▶ **Perguntas**:
1 - Traduza para o inglês a seguinte frase do texto sobre o galo do cemitério: "Segundo Marchetti, o galo se acostumou a subir o muro da Avenida 19 e cantar, por volta das 3 horas da manhã, o que incomodou alguns moradores."
2 - Reproduza palavra por palavra o trecho do texto sobre o galo do cemitério que vai de "Não seria novidade" até "administração Rogério Marchetti.".
3 - Prossiga com o texto sobre o galo do cemitério a partir do ponto em que ele termina.

▶ **Texto selecionado**:
------------------------------------------------------------------------

“Acordar com galo e com as galinhas”, foi expressão cunhada na literatura e no linguajar popular para identificar aqueles que acordam cedo. O que não é novidade nenhuma para quem reside no ambiente rural, já acostumado com os sons da natureza, seja um cantar de pássaros, maritacas, ou até mesmo o som mais intenso de chuvas e trovões. Entretanto, sons não tão corriqueiros no ambiente urbano, onde o som de motocicletas, carros e caminhões melhor se encaixa.
É nesse panorama que se encontra um entrevero entre um galo e moradores do bairro Consolação. Nino, nome do galo com pouco mais de 20 centímetros, escolheu morar dentro do Cemitério São João Batista, local que habita há cerca de um ano, depois que seus donos mudaram de casa e ele simplesmente “pulou” para dentro do muro e por ali ficou.
Não seria novidade nenhuma ter animais andando por ali, já que, é possível avistar galinha d’Angola, gatos e cachorro dentro do cemitério, entretanto, o cocoricó do galo vem incomodando alguns. “Recebemos cinco denúncias na Ouvidoria, três delas declaradas [com nome] e duas não. Fomos lá tomar conhecimento do que estava acontecendo”, relatou ao Diário o secretário de administração Rogério Marchetti.
Segundo Marchetti, o galo se acostumou a subir o muro da Avenida 19 e cantar, por volta das 3 horas da manhã, o que incomodou alguns moradores. “Tem umas pessoas com problema para dormir, que trabalham, então tentamos resolver a situação”, disse.

------------------------------------------------------------------------

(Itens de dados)
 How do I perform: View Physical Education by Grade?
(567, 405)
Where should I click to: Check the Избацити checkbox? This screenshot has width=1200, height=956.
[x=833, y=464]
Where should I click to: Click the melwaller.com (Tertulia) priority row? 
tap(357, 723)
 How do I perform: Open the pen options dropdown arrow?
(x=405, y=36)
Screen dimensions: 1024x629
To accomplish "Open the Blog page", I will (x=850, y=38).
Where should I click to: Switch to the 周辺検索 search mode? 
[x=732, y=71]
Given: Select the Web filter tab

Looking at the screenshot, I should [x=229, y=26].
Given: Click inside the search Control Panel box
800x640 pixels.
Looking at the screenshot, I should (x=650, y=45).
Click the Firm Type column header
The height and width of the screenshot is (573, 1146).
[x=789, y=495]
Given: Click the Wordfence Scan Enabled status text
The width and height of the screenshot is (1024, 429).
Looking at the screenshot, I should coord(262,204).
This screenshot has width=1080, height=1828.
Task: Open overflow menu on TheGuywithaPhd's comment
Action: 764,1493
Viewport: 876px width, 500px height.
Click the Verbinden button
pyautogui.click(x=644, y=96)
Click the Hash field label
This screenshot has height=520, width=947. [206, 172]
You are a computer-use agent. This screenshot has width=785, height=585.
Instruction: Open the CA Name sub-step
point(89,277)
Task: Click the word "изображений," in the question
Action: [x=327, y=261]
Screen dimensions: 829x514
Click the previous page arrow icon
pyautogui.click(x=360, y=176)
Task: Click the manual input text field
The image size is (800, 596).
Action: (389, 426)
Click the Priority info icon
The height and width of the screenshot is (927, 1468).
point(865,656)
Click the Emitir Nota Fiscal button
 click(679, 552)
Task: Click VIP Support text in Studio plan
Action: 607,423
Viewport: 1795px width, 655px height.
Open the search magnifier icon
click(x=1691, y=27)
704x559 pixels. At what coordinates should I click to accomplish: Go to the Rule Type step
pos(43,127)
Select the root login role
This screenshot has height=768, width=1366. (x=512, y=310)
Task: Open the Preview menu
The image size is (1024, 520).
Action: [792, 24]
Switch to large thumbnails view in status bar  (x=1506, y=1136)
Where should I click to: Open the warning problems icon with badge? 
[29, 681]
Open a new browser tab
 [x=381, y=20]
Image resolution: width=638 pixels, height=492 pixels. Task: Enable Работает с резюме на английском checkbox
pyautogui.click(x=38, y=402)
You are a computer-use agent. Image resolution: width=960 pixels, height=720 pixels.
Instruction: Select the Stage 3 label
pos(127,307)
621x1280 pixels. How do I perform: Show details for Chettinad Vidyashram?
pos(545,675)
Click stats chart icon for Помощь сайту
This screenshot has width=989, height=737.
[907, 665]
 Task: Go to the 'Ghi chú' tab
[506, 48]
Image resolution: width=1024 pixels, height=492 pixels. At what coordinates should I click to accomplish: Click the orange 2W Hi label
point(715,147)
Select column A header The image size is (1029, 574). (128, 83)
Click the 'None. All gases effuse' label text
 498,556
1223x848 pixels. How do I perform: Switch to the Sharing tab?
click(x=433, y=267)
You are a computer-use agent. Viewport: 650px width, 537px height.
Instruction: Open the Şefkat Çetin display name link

------------------------------------------------------------------------

▶ **Lista de respostas**:
1 - According to Marchetti, the rooster got used to climbing the wall on Avenida 19 and crowing at around 3 a.m., which bothered some residents.

2 -
Não seria novidade nenhuma ter animais andando por ali, já que, é possível avistar galinha d’Angola, gatos e cachorro dentro do cemitério, entretanto, o cocoricó do galo vem incomodando alguns. “Recebemos cinco denúncias na Ouvidoria, três delas declaradas [com nome] e duas não. Fomos lá tomar conhecimento do que estava acontecendo”, relatou ao Diário o secretário de administração Rogério Marchetti.

3 -
Manoel de Jesus, Chefe do cemitério, explica que tentaram “capturar” o galo. “Ele não quis entrar na gatoeira”, revelou, “e não vamos machucar o bicho, a gente cuida dele aqui”. Para resolver a questão, a solução foi construir um cercado, bem modesto do outro lado do cemitério, com o intuito de fazer com que o galo mude de lado.
“Do outro lado a casa mais próximo é a uns 300 metros, então não deve incomodar ninguém. Os funcionários já se acostumaram com ele, cuidam e até o chamam pelo nome”, acrescente Marchetti. O cercado foi construído com doações, assim como, a alimentação do animal, que recebe todo o cuidado dos funcionários. “A Rosana chama e ele vem correndo, só chamar pelo nome e ele vem, é até bonito de ver”, contou Manoel.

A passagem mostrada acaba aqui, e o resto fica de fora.